Première invitée, l'ancienne Première ministre Sophie Wilmès s'est d'emblée attachée à rappeler le contexte dans lequel la crise est survenue, début 2020.

"Personne ne pouvait à ma connaissance prédire, sur la base d'éléments solides et fiables, non pas que quelque chose se préparait mais bien l'ampleur inédite et brutale des évènements qui ont suivi. Personne ne pouvait à ma connaissance prédire non plus que nous connaîtrions si mal le virus qui frapperait et surtout les réponses sanitaires et d'ordre public efficaces pour le combattre. Personne ne pouvait non plus prédire que le virus se véhiculerait par le biais de personnes ne présentant absolument aucun symptôme. Ce qui complexifiera grandement la réponse que nos sociétés occidentales peuvent mettre en place en termes de mesures, de suivi et de capacité d'isolement", a fait valoir Sophie Wilmès. "Dire 'On aurait dû savoir'. Non. Je pense que c'est réécrire l'histoire à la lumière d'aujourd'hui."

"Les chiffres renseignés par la Chine étaient plutôt rassurants mais ont progressivement été contredits par les informations italiennes", a-t-elle poursuivi. "D'un virus pas si mortel et pas plus contagieux que des exemples connus, on découvrira au fil du temps, à force de consolider les données occidentales, que ce virus se transmet très facilement, même sans contact direct et est plus mortel qu'annoncé et notamment dans certaines catégories vulnérables."

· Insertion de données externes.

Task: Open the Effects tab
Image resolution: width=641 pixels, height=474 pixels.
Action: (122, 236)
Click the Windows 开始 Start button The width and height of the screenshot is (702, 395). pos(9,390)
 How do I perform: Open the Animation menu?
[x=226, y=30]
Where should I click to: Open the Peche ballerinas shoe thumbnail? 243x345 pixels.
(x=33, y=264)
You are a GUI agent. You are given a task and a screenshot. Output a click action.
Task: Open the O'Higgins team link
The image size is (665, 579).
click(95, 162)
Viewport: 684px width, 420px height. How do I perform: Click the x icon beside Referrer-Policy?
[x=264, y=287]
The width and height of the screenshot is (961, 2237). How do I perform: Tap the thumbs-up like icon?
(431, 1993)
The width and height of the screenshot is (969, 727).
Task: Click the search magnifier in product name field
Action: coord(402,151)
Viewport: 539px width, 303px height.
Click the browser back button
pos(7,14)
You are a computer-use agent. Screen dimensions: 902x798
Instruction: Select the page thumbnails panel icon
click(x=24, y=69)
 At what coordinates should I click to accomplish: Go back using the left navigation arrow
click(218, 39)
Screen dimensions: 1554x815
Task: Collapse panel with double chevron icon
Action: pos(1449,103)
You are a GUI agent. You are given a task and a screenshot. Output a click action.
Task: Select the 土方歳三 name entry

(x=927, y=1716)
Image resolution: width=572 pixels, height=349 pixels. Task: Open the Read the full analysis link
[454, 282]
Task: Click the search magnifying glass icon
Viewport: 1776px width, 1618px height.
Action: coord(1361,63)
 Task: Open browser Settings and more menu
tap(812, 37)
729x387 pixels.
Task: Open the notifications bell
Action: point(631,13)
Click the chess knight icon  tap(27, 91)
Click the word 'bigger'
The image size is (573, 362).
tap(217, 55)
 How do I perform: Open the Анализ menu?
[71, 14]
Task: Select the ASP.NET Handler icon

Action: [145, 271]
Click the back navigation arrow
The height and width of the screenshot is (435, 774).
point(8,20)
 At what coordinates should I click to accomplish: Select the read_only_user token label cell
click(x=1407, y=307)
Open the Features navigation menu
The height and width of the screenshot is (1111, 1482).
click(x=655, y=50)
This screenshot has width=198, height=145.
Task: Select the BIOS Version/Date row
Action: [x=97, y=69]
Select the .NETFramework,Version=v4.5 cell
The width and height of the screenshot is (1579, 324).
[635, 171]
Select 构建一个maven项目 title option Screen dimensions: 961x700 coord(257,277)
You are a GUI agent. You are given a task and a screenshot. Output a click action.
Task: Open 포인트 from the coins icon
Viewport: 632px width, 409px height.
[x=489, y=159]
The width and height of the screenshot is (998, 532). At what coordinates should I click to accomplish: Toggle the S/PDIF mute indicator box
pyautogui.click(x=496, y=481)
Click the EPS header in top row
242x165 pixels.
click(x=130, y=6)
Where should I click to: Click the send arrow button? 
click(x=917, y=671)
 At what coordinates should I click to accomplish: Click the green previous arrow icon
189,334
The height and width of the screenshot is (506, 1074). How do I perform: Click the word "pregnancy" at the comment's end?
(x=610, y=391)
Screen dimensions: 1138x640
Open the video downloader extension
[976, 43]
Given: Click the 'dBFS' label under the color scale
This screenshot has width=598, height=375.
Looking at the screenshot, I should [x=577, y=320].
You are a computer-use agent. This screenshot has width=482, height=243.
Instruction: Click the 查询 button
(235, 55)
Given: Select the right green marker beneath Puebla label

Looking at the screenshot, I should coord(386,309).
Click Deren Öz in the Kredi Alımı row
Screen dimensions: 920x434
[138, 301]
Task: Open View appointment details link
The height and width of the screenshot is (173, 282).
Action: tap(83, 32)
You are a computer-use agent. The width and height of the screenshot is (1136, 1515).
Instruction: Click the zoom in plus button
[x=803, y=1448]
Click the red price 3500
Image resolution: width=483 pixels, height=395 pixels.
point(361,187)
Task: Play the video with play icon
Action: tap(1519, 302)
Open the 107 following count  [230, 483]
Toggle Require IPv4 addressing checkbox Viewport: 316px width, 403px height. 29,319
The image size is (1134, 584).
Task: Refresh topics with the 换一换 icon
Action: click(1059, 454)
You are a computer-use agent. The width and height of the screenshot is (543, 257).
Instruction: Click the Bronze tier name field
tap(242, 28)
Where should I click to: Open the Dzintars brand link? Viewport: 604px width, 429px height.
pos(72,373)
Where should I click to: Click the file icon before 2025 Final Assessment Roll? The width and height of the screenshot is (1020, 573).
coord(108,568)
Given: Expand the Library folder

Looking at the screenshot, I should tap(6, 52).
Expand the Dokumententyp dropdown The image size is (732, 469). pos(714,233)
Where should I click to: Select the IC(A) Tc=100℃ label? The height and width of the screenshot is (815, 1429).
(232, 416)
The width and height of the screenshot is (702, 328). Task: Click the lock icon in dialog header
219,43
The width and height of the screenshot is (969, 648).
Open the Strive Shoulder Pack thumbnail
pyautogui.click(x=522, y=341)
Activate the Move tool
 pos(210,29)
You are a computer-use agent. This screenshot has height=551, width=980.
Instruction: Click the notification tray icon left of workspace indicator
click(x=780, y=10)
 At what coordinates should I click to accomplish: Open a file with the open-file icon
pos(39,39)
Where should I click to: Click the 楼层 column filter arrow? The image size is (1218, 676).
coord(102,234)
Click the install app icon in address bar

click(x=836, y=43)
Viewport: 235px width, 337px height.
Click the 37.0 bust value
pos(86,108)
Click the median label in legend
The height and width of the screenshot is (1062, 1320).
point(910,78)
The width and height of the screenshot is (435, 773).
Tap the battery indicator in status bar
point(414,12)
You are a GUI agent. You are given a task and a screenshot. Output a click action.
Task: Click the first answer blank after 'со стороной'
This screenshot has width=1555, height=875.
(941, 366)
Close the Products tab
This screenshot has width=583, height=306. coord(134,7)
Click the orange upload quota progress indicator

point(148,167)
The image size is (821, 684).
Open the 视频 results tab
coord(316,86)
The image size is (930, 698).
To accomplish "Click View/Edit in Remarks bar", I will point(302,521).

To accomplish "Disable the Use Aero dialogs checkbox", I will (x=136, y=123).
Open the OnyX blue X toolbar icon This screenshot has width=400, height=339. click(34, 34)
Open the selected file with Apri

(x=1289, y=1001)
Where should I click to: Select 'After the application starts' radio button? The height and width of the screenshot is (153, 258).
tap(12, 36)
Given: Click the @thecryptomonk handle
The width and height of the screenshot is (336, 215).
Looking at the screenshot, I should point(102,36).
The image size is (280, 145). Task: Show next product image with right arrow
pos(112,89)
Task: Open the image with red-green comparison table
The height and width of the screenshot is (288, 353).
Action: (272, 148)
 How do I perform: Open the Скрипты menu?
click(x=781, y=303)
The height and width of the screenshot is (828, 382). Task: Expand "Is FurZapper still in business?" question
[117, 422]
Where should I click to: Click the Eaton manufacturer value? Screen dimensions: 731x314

Et d'ajouter : "le 3 mars, les informations données en Commission Santé par les experts sur base des données chinoises sont rassurantes, elles évoquent comme étant le pire des scénarios 13.000 diagnostics positifs en 9 semaines, dont 2.000 à 3.000 personnes devraient être hospitalisées et dont 700 personnes en soins intensifs. Pourtant, 6 jours après le premier décès belge, la Belgique devra entreprendre le confinement général de sa population. L'une des mesures les plus radicales de son histoire."

"Il faut donc tenter de porter un regard juste, objectif et critique de l'analyse; c'est-à-dire prendre en considération pour chaque période dont on parle à la fois la connaissance scientifique disponible à ce moment-là, l'état général de compréhension et d'adhésion de l'opinion publique, l'influence des discours dominants, la comparaison avec la situation en-dehors de nos frontières mais aussi les divers moyens matériels et humains alors à la disposition des scientifiques, des institutions et des autorités", a-t-elle conclu.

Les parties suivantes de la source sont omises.